By clicking on the link you will directly be directed to the respective book page, where you can download the pdf and in most cases also an epub file (bonus tip: in most cases you can also download a free version of the book for your kindle on amazon.com). To get clickable links you need to render an HTML markdown document. Otherwise, if you run it in RStudio directly you will have to copy and paste the links into your browser.
You just have to run the script from time to time to see what is new!
If you want to customize the data retrieved from link.springer.com have a look at their search interface:
You can customize your search by changing the values in the blue boxes. To get the URL which you can paste in the read.csv
function above just right click on the button with the down arrow at the upper right corner (marked by the blue arrow) and choose “Copy link address” in the context menu.

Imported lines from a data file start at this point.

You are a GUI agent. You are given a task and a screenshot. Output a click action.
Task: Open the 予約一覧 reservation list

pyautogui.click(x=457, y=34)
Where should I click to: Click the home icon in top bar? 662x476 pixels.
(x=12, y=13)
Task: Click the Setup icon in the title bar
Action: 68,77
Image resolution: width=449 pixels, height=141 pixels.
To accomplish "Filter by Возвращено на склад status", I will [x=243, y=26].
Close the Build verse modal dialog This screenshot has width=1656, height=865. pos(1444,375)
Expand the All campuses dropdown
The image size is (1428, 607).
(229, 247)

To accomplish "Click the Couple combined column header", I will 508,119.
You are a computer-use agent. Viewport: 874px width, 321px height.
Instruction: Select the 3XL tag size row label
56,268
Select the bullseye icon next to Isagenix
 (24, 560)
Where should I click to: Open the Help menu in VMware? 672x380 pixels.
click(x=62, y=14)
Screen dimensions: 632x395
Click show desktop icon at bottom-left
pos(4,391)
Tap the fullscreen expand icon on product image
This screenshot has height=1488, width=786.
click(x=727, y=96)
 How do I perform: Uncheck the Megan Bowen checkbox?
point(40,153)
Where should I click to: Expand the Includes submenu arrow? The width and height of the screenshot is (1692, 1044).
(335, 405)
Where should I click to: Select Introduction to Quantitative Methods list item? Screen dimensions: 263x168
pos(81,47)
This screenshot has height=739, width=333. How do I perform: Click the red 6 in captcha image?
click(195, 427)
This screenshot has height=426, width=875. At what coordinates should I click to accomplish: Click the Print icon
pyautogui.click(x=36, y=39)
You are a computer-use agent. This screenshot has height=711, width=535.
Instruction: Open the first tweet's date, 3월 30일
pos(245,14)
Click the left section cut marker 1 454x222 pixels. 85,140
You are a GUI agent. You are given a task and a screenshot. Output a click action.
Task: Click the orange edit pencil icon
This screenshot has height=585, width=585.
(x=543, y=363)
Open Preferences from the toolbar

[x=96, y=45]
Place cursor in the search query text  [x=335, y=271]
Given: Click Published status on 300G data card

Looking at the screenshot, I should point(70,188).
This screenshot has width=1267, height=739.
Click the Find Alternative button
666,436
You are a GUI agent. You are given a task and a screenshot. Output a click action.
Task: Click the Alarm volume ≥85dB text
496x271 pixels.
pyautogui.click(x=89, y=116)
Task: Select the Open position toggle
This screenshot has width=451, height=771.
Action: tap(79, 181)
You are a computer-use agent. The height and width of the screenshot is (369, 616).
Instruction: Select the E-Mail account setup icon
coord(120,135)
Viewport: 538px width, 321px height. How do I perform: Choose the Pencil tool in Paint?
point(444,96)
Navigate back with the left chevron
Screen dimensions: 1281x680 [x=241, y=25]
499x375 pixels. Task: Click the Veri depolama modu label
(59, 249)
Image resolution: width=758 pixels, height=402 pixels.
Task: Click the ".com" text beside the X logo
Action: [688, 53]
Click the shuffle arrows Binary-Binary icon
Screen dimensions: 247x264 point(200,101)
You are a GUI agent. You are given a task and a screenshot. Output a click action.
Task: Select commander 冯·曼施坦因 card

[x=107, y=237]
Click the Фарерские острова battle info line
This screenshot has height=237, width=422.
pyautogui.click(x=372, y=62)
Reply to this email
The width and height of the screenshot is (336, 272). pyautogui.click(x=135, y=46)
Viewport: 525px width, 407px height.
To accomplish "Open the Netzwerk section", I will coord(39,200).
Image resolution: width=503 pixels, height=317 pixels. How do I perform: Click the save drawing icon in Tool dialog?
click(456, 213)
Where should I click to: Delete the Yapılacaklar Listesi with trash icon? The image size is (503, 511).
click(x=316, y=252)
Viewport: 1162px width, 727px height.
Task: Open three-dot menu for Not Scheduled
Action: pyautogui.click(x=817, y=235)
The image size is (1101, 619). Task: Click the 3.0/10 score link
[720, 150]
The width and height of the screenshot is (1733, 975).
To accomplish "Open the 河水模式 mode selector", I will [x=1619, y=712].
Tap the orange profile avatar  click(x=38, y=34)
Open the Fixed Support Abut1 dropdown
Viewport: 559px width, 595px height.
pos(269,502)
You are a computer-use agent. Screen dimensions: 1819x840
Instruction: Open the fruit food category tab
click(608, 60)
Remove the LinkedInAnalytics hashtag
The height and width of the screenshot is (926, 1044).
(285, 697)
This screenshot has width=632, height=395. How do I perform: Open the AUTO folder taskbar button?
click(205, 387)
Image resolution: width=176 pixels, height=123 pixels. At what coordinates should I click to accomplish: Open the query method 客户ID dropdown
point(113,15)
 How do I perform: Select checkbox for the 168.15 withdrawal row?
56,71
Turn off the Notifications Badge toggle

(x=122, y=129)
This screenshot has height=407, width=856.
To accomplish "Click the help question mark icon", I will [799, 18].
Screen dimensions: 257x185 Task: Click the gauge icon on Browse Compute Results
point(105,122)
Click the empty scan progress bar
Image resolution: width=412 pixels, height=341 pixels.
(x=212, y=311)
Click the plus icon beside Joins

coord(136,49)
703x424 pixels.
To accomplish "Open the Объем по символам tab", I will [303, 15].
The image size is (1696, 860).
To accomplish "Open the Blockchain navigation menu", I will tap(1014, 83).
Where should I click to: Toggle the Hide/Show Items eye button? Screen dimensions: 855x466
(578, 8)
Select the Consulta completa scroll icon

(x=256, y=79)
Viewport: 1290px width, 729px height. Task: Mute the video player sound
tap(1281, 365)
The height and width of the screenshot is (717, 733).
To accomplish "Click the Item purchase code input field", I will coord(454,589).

In case you want to completely reset the database you can use the following function (with care):
# function for resetting the springer database reset_springer_db <- function() { springer_db <- dbConnect(RSQLite::SQLite(), "my-db.sqlite") dbRemoveTable(springer_db, "search") dbDisconnect(springer_db) }
One small thing: although I tried my very best there still seems to be an issue with the encoding… some special characters, like the German umlauts äöüÄÖÜ, are just not rendered. If you have a solution for me please leave it in the comments and I will add it to the post (or perhaps even write a post on the issues of encoding in R, RStudio and Windows).
To fix the special characters, try this:
Thank you, Jonathan
Unfortunately, it doesn’t work for me:
Any thoughts?
Thx for the post!
How did you identified the open access with your query?
Well, if you are not logged in to their site and don’t have access to one of their packages only open access titles will be displayed.